One approach to search for something is just to consider each item, one at a time, until it is found -- or there are no more items to search. I remember using this approach quite a bit as a child. I'd open my toy box and throw each toy out, until I found the one I was looking for. (Unfortunately, this approach normally resulted in a parental command to clean my room -- and someitmes quite a fuss).
Imagine that I had a toybox containing 10 items. In the average case, I'd end up throwing 4 or 5 items on the floor, and my treasured toy would be the 5th or 6th item -- I'd have to search half of the toy box. Sometimes, I would find it the first time -- right on top. Sometimes it'd be the last one -- at the very bottom. And on the balance of occasions -- somewhere in between.

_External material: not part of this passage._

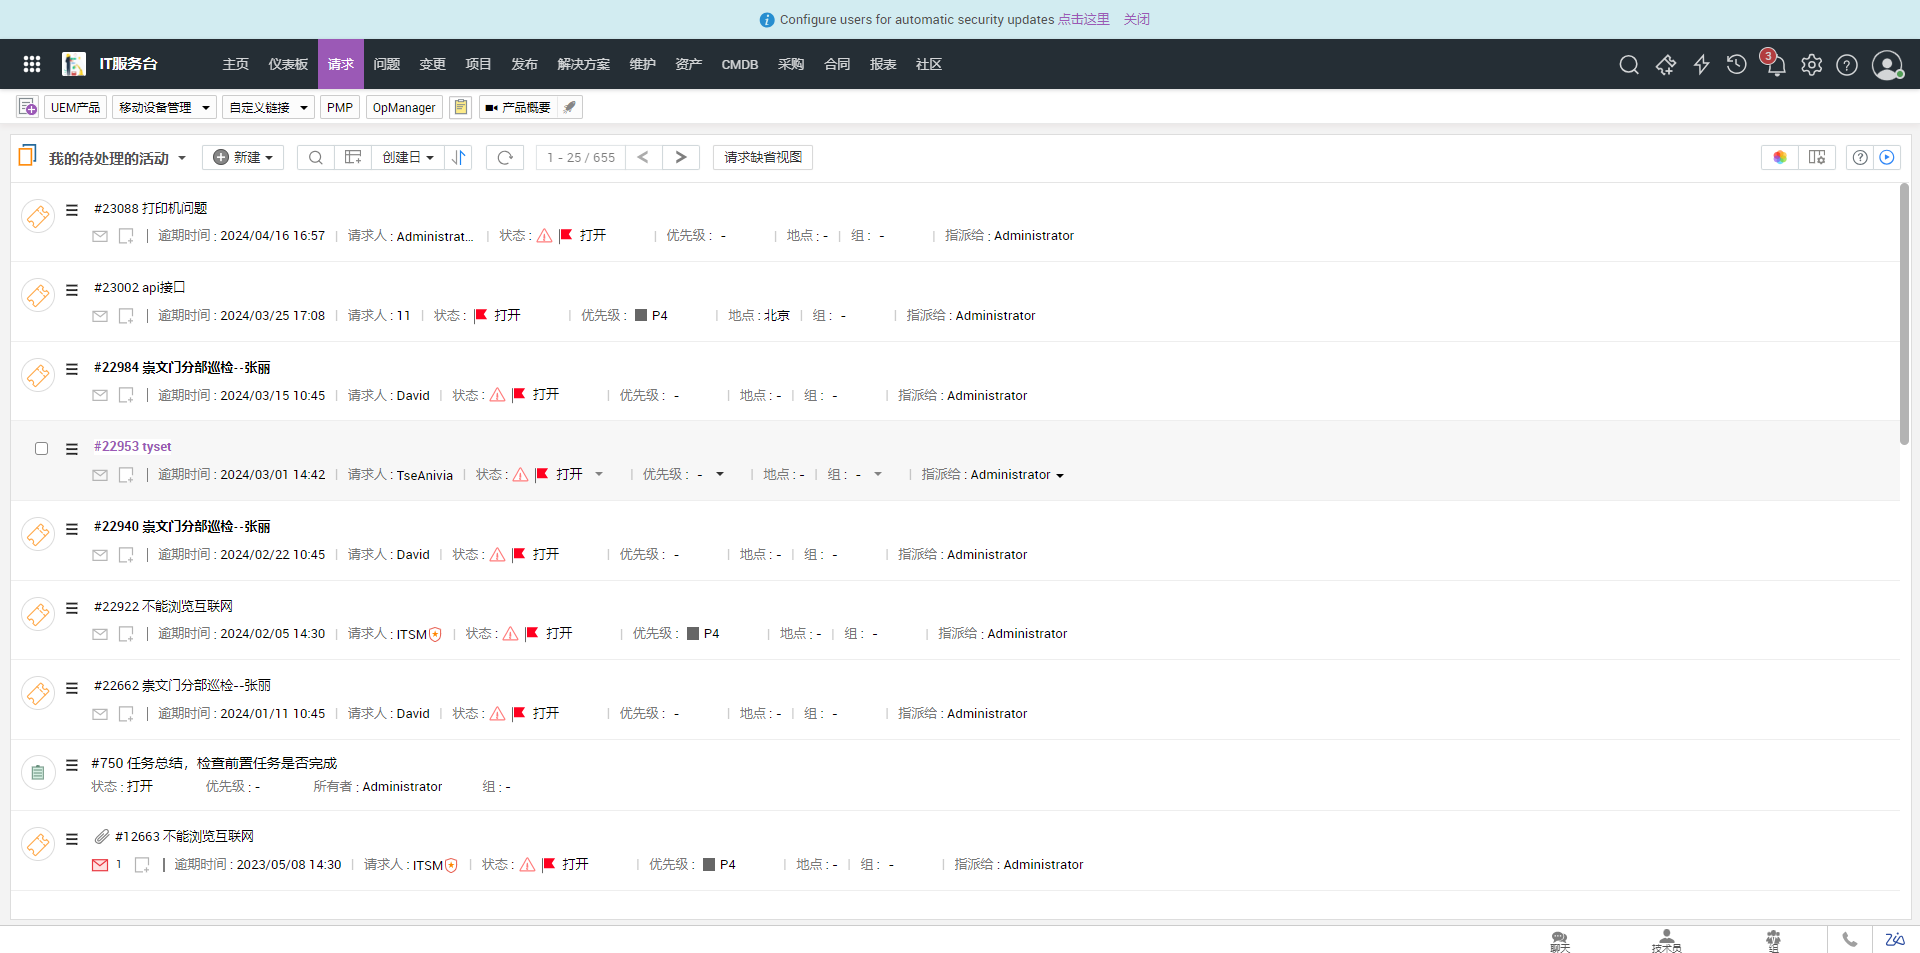Viewport: 1920px width, 953px height.
Task: Toggle the sort order arrows icon
Action: click(459, 157)
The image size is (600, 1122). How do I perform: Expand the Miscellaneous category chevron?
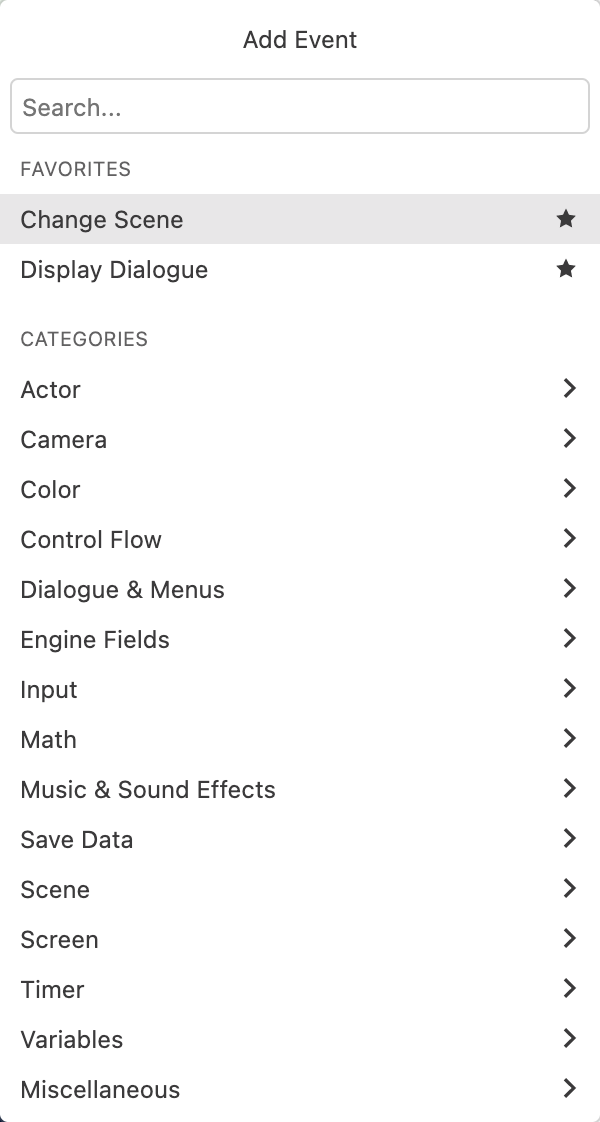point(569,1089)
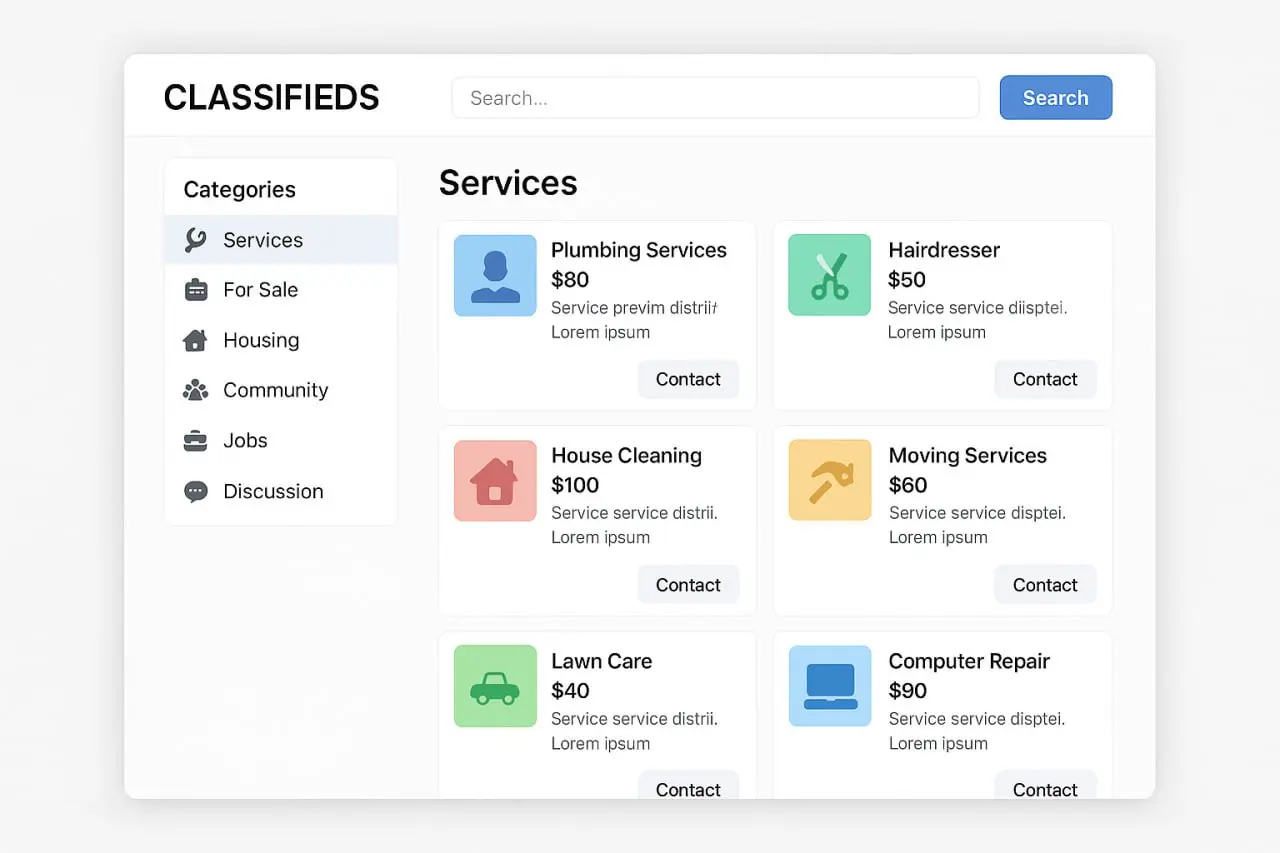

A Quick Look at the Cost of Sequential Searching

So, if, in performing a linear search, we get lucky, we'll find what we are looking for on the first try -- we'll only have to look at one item. But, if we get unlucky, it'll be the last item that we consider, and we'll have had to look at each and every item. In the average case, we'll look at about half of the items.
Since, the worst case could require looking at each and every item, it is really easy to see that this seach is O(n). And, the average case is also linear time -- so, unlike quck sort, this is rough going in most cases.

The "Binary" Search

But, let's consider a different case for a moment. The case of a sorted, indexed list. Let's consider, for example, looking for a particular number in a sorted list of numbers stored within an array or Vector:

Numbers: 3 7 8 9 11 14 19 25 31 32

Index: 0 1 2 3 4 5 6 7 8 9

Numbers:	3	7	8	9	11	14	19	25	31	32
Index:	0	1	2	3	4	5	6	7	8	9

We know that this list is in order. So, we know that there is just as good a chance that it comes before the "middle" as it does after the "middle". In other words, whatever number we are looking for is just as likely to be in the list of numbers with indexes 0-4 as it is the list with indexes 5-9.

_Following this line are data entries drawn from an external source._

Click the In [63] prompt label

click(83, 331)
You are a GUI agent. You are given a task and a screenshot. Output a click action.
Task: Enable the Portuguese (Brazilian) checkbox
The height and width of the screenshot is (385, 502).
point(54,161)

So, we can compare the number with one of the two "middle" numbers, the number at index 4 or the number at index 5. If it happens to be the one we're looking for, we got lucky -- and can celebrate.

If not, we'll know better where to look. If it is less than this "middle" number, it has an index less than the middle number. If it has an index greater than the middle number, it has an index greater than the middle number. Either way, we've eliminated half of the possible places to search. We can search must faster by considering only those numbers in the right half of the list.

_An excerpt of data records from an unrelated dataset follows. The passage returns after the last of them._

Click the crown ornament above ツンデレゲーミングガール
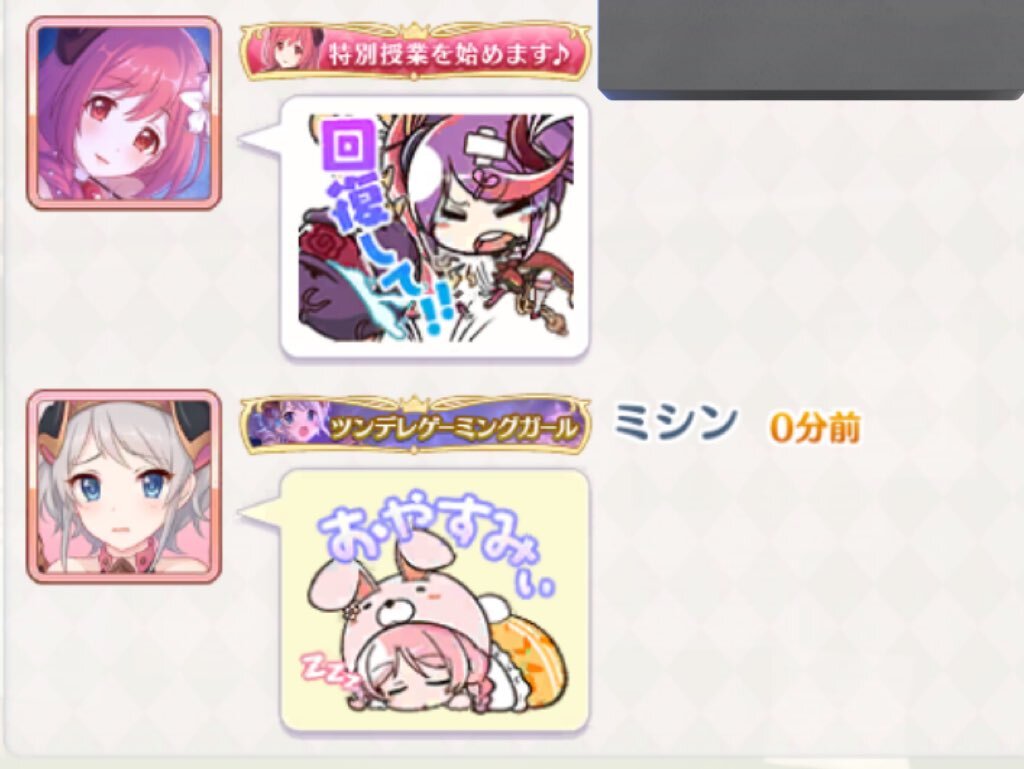 pos(414,402)
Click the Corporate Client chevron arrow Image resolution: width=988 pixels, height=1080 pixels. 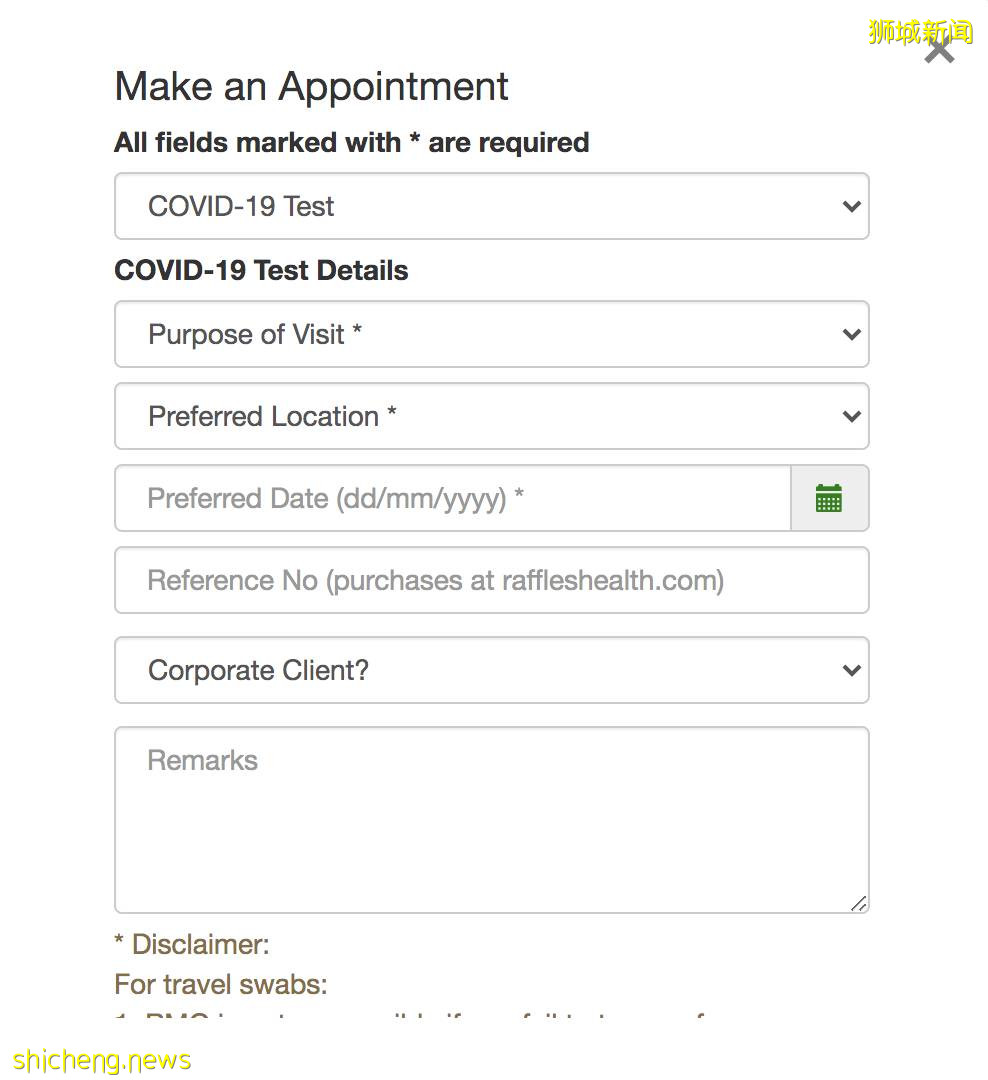[851, 671]
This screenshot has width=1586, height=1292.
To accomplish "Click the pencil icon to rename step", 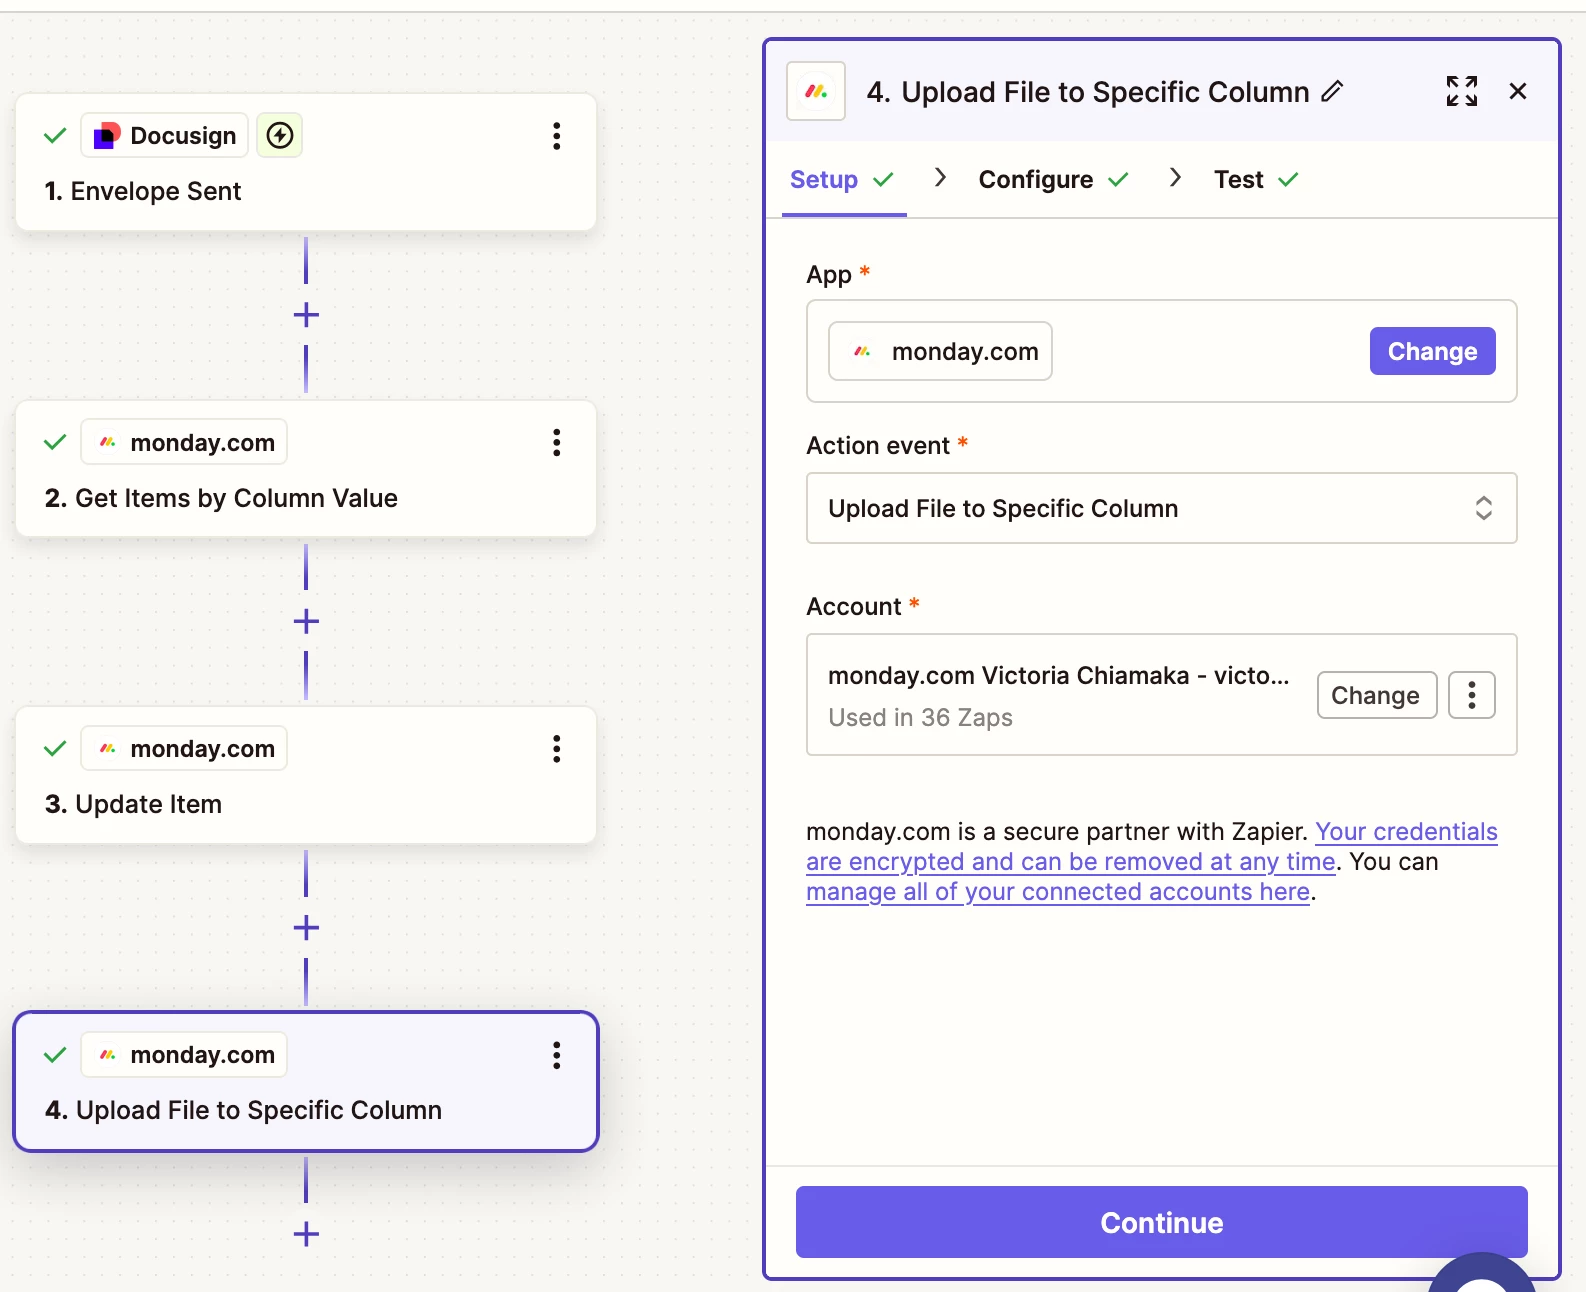I will pyautogui.click(x=1332, y=92).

Since this approach decides between searching two sublists, it is often known as a binary search. Binary means having two states -- in this case, left and right (a.k.a, less than and greater than).

To better illustrate this, I'll pseudocode this algorithm recursively, and then go through it by hand. The recursive algorithm looks like this:

  public static void searchSortedIntArray (int findMe, int []list, int beginIndex, int endIndex)
  {
    int middleIndex = beginIndex + (endIndex - beginIndex)/2;

    // If the middle point matches, we've won
    if (list[middleIndex] == findMe)
      return true;

    // If it is in the left list, and the left list is non-empty, look there.
    if ( (list[middleIndex] > findMe) && (middleIndex > beginIndex) )
      return searchSortedIntArray (findMe, list, beginIndex, middleIndex-1 );

    // If it is in the right list and the right list is non-empty, look there.
    if ( (list[middleIndex] < findMe) && (middleIndex < endIndex) )
      return searchSortedIntArray (findMe, list, middleIndex+1, endIndex);

    // We're not it and the correct sub-list is empty -- return false
    return false;
  }

Now, to go through it by hand, let's first pick a number in the list: 8. We start out looking at index (9/2)=4, which contains 11. Since 7 is less than 11, we consider the sublist with indexes 0-3. Since (3/2)=1, we next consider 7, the valuse at index 1. Since 7 is less than 8, we look at its right sublist: beginning with index 2 and ending with index 3. The next "middle" index is 2+(3/2)=3. Index 3 contains 8, so we return true. As things unwind, that propagates to the top.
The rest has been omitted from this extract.